Menu

Mode Gelap

Uncategorized

Cerita Hari Ini: Skandal Keponakan Senopati dan Putri Kedaton Penyebab Perang Mataram Melawan Pajang

badge-check


					Raden Pabelan, Bangsawan Tampan Sang Petualang Cinta pada zamannya. (gurusiana.id)
Perbesar

Raden Pabelan, Bangsawan Tampan Sang Petualang Cinta pada zamannya. (gurusiana.id)

Penulis: Satwiko Rumekso | Editor: Yobie Hadiwijaya

KREDONEWS.COM, SURABAYASejak ditunjuk sebagai pemimpin di Mataram oleh Sultan Pajang, Sultan Hadiwijaya, Panembahan Senopati rupanya sudah menunjukkan gelagat mbalelo.

Pada pemanggilan pertama, Senopati menantang Sultan Pajang dan malah menasehati agar ayah tirinya itu berhenti merampas para gadis.
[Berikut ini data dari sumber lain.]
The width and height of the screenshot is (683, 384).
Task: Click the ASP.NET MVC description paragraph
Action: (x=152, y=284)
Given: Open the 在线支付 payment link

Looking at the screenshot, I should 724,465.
Utusan Sultan Pajang memanipulasi laporan itu dan menyatakan Senopati akan menyusul.

Dalam kesempatan lain kerajaan yang mau setor ke Pajang dicegat Senopati lalu diadakan pesta meriah agar mereka setor ke Mataram dan tidak usah ke Pajang.
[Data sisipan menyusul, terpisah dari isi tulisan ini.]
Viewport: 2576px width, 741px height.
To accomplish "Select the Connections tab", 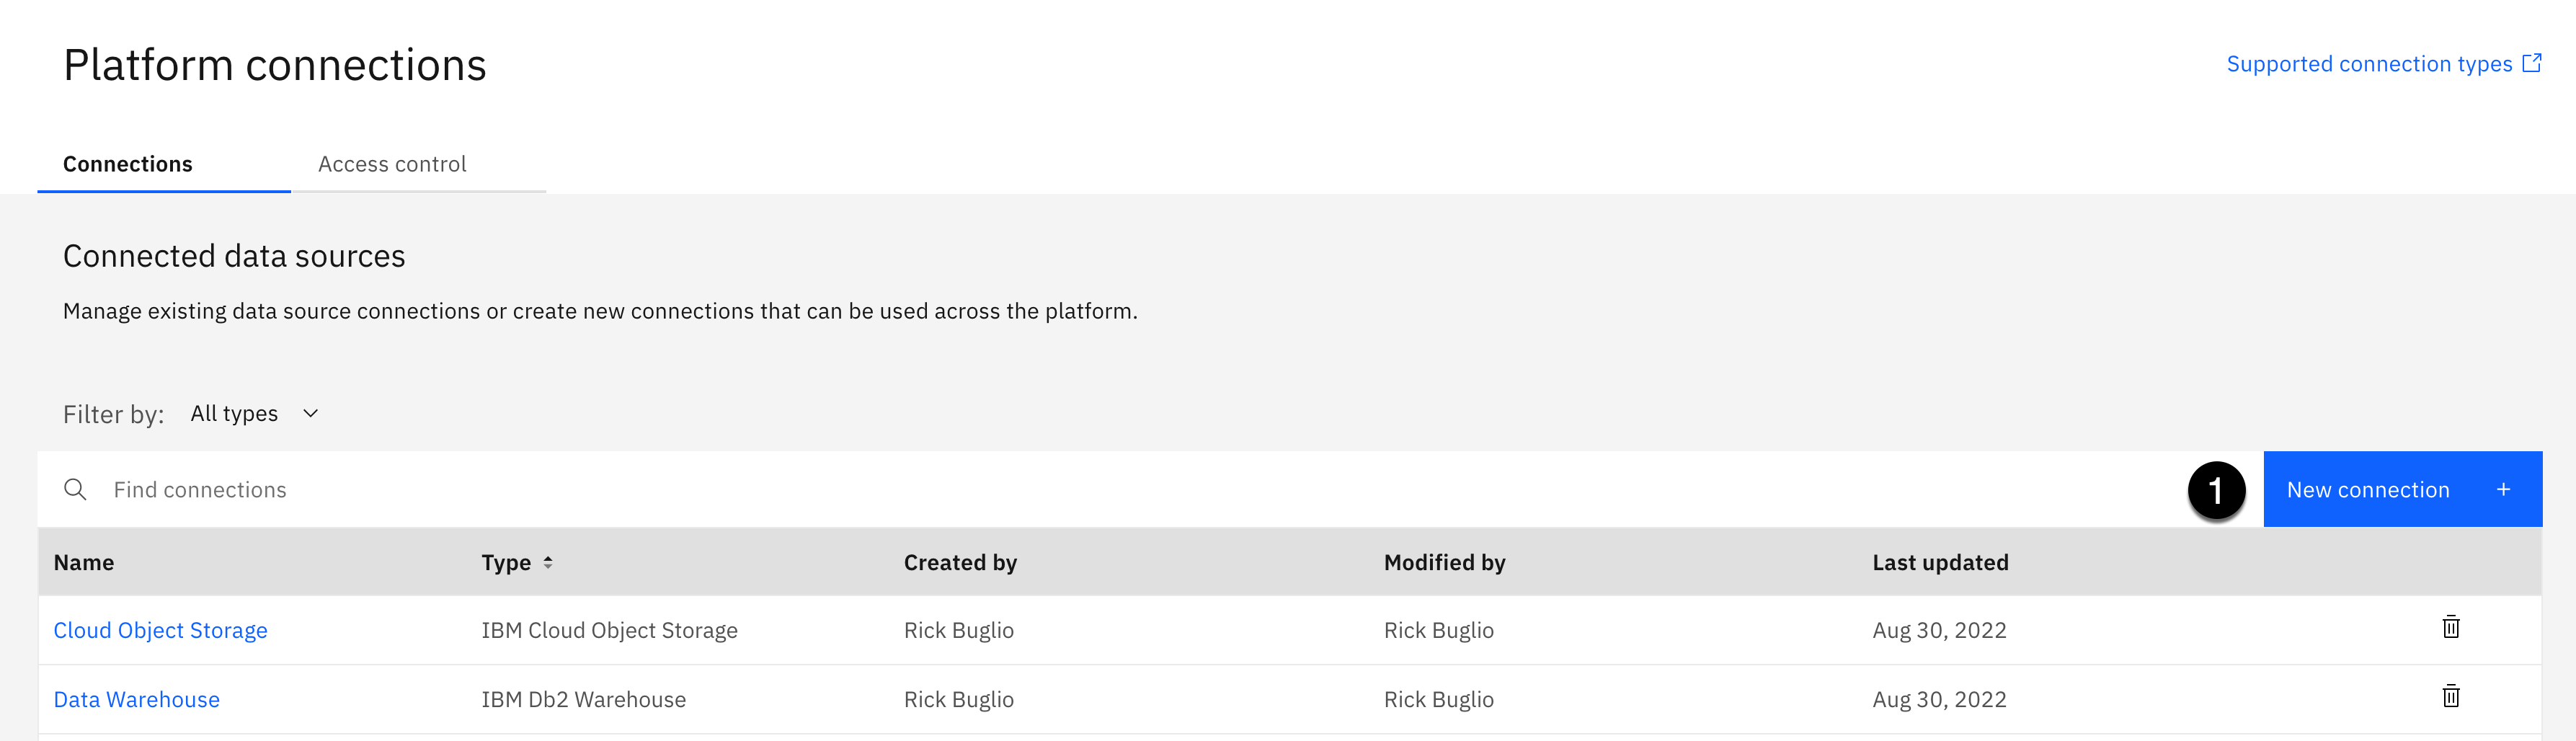I will point(128,164).
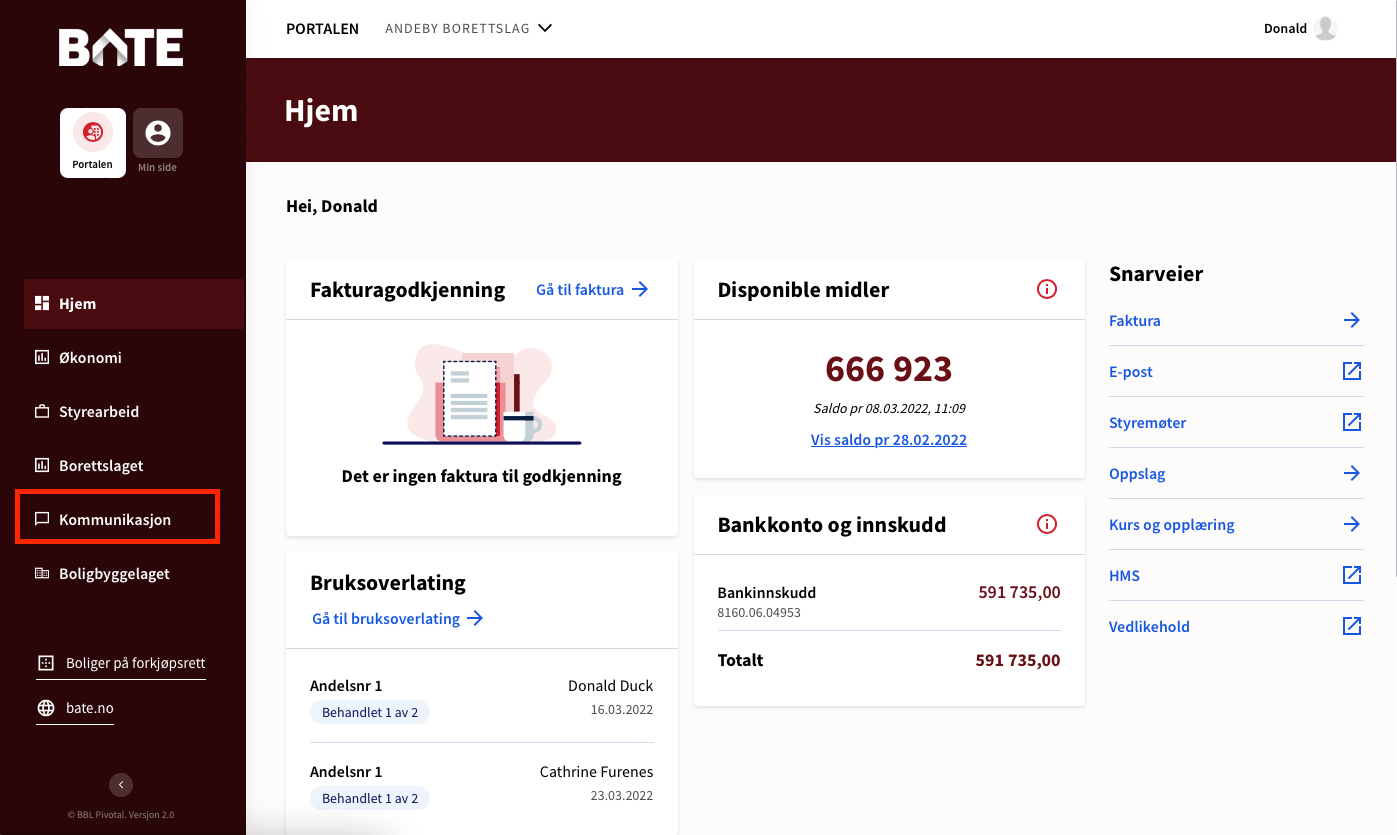The image size is (1397, 835).
Task: Switch to Min side
Action: click(x=157, y=133)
Salah satunya adalah keengganan Senopati untuk menghadap ke Istana Pajang.

Indikasi pembangkangan Panembahan Senopati itu semakin terlihat dalam peristiwa yang melibatkan Ratu Sekar Kedaton dan Raden Pabelan.

Ratu Sekar Kedaton adalah putri Sultan Pajang, sementara Raden Pabelan adalah keponakan Senopati.

Kisah ini didasarkan pada cerita di Babad Tanah Jawi, sebagaimana dikisahkan ulang dalam buku Awal Kebangkitan Mataram karya H.J. De Graaf.

Begini ceritanya:

Panembahan Senopati punya saudara ipar yang tinggal di Pajang, namanya Tumenggung Mayang.

Dia punya putra, namanya Raden Pabelan yang terkenal tampan dan rupawan.

Kerjanya merayu dan menggoda wanita.

Setiap disuruh kawin oleh ayahnya, dia tidak mau.

Karena putus asa, Mayang kemudian punya cara yaitu menjebaknya supaya mencuri hati Ratu Sekar Kedaton.

Ratu Sekar Kedaton tinggal di istana dengan pengawalan yang sangat ketat.

Suatu ketika, atas nasihat ayahnya, Raden Pabelan ingin mengirimkan bunga cempaka kepada sang putri.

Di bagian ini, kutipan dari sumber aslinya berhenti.